EXTRACTED DATA

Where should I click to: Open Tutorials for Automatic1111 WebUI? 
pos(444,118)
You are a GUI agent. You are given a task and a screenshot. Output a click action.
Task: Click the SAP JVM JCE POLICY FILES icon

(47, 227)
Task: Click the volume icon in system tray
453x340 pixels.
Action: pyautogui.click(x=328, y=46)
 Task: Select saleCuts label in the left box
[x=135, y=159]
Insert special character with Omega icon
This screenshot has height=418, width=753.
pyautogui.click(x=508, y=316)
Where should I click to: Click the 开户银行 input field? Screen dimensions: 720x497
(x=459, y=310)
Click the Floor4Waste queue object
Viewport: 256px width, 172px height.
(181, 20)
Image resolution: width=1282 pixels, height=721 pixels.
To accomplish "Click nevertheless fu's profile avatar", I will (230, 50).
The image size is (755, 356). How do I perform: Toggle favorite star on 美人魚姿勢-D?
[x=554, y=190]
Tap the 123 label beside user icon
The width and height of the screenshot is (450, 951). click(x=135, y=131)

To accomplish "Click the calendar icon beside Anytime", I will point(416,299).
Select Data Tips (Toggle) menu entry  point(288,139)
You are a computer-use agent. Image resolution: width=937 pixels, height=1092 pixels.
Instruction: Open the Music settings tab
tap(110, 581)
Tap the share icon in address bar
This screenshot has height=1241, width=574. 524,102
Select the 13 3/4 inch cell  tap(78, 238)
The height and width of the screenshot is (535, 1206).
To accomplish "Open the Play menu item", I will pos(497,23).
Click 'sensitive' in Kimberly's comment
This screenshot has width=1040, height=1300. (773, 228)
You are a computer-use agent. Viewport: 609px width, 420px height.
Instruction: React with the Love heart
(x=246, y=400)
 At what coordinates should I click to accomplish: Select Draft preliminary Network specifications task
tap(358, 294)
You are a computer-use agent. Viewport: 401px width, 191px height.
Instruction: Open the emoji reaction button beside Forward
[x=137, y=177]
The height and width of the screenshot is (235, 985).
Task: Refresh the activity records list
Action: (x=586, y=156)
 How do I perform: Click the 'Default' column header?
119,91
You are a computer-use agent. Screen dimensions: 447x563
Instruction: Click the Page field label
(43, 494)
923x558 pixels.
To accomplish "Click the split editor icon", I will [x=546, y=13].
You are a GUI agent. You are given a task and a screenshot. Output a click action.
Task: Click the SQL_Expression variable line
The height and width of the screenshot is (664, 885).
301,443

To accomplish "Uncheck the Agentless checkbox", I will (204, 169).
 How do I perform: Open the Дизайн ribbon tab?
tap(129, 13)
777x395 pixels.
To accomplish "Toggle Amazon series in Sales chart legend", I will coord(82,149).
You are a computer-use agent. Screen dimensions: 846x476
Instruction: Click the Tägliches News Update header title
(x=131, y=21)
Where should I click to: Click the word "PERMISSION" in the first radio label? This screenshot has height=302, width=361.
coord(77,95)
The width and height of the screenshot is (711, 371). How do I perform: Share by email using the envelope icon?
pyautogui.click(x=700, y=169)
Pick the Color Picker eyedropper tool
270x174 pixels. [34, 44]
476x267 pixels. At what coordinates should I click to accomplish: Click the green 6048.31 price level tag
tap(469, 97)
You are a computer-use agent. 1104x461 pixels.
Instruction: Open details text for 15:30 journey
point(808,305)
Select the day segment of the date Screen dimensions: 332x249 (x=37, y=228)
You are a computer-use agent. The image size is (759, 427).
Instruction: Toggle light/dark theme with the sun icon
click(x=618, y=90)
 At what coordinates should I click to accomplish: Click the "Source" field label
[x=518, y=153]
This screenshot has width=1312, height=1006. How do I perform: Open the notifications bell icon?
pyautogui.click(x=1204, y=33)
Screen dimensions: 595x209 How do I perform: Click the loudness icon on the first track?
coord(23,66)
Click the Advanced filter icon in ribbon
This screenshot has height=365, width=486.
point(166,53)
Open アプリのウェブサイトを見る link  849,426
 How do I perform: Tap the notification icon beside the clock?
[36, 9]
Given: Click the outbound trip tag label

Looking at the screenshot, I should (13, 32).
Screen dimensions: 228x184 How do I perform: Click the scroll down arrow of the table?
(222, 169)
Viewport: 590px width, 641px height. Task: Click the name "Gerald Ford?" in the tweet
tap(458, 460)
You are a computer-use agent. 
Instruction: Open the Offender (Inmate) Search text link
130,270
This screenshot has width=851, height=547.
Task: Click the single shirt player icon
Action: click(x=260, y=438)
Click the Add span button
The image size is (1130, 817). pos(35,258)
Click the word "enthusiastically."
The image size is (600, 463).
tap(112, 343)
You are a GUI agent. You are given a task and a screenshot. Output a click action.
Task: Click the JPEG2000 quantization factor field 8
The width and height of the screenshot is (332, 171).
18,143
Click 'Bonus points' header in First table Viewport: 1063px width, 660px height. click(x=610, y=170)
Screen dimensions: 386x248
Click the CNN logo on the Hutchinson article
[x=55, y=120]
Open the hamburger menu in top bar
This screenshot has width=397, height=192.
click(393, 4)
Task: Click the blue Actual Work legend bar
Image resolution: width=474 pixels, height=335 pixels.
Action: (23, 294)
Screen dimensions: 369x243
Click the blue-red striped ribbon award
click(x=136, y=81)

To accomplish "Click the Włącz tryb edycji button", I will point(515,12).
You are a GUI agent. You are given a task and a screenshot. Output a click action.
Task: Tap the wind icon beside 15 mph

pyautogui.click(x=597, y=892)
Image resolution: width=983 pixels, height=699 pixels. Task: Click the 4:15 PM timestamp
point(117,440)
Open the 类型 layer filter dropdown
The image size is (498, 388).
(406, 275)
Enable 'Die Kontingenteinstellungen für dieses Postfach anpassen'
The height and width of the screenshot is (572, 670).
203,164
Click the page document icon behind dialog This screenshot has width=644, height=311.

TASK DIRECTIONS
For the listing above, state how many lines hold the string "legend", giving the number alone.

EXERCISE OUTPUT
2